Records from a data source
╔══
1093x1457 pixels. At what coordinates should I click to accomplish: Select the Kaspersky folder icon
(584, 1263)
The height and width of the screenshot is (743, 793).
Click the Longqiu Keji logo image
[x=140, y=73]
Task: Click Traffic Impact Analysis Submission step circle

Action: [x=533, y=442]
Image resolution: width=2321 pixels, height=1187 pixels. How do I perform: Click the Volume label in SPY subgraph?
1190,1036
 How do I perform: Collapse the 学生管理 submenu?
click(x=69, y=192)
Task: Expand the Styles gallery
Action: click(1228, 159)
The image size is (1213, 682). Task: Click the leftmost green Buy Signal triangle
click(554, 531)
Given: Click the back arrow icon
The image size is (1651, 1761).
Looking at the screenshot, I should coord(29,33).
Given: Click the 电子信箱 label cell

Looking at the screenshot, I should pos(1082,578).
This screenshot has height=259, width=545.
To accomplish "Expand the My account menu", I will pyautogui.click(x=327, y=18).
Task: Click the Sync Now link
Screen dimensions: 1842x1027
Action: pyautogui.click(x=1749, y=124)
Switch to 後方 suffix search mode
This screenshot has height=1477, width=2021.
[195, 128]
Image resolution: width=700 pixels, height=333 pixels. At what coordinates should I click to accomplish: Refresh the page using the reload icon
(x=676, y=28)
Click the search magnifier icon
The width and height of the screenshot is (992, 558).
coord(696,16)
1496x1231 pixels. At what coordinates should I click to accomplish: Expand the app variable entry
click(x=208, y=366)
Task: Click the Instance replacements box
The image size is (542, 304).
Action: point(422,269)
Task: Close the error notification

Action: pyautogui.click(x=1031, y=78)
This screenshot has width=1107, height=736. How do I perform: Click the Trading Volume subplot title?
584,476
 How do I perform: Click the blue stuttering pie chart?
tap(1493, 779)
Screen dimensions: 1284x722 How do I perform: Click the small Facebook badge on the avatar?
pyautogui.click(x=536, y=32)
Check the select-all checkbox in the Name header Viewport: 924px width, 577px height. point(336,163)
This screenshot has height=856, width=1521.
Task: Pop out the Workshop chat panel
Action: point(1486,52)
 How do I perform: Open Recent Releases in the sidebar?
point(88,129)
╚══
_AIM OF THE TASK_
Please give the records again exactly as they are.

_RESULT OF THE EXERCISE_
1093x1457 pixels. At what coordinates should I click to accomplish: Select the Kaspersky folder icon
(584, 1263)
The height and width of the screenshot is (743, 793).
Click the Longqiu Keji logo image
[x=140, y=73]
Task: Click Traffic Impact Analysis Submission step circle

Action: [x=533, y=442]
Image resolution: width=2321 pixels, height=1187 pixels. How do I perform: Click the Volume label in SPY subgraph?
1190,1036
 How do I perform: Collapse the 学生管理 submenu?
click(x=69, y=192)
Task: Expand the Styles gallery
Action: click(1228, 159)
The image size is (1213, 682). Task: Click the leftmost green Buy Signal triangle
click(554, 531)
Given: Click the back arrow icon
The image size is (1651, 1761).
Looking at the screenshot, I should coord(29,33).
Given: Click the 电子信箱 label cell

Looking at the screenshot, I should pos(1082,578).
This screenshot has height=259, width=545.
To accomplish "Expand the My account menu", I will pyautogui.click(x=327, y=18).
Task: Click the Sync Now link
Screen dimensions: 1842x1027
Action: pyautogui.click(x=1749, y=124)
Switch to 後方 suffix search mode
This screenshot has height=1477, width=2021.
[195, 128]
Image resolution: width=700 pixels, height=333 pixels. At what coordinates should I click to accomplish: Refresh the page using the reload icon
(x=676, y=28)
Click the search magnifier icon
The width and height of the screenshot is (992, 558).
coord(696,16)
1496x1231 pixels. At what coordinates should I click to accomplish: Expand the app variable entry
click(x=208, y=366)
Task: Click the Instance replacements box
The image size is (542, 304).
Action: point(422,269)
Task: Close the error notification

Action: pyautogui.click(x=1031, y=78)
This screenshot has width=1107, height=736. How do I perform: Click the Trading Volume subplot title?
584,476
 How do I perform: Click the blue stuttering pie chart?
tap(1493, 779)
Screen dimensions: 1284x722 How do I perform: Click the small Facebook badge on the avatar?
pyautogui.click(x=536, y=32)
Check the select-all checkbox in the Name header Viewport: 924px width, 577px height. point(336,163)
This screenshot has height=856, width=1521.
Task: Pop out the Workshop chat panel
Action: point(1486,52)
 How do I perform: Open Recent Releases in the sidebar?
point(88,129)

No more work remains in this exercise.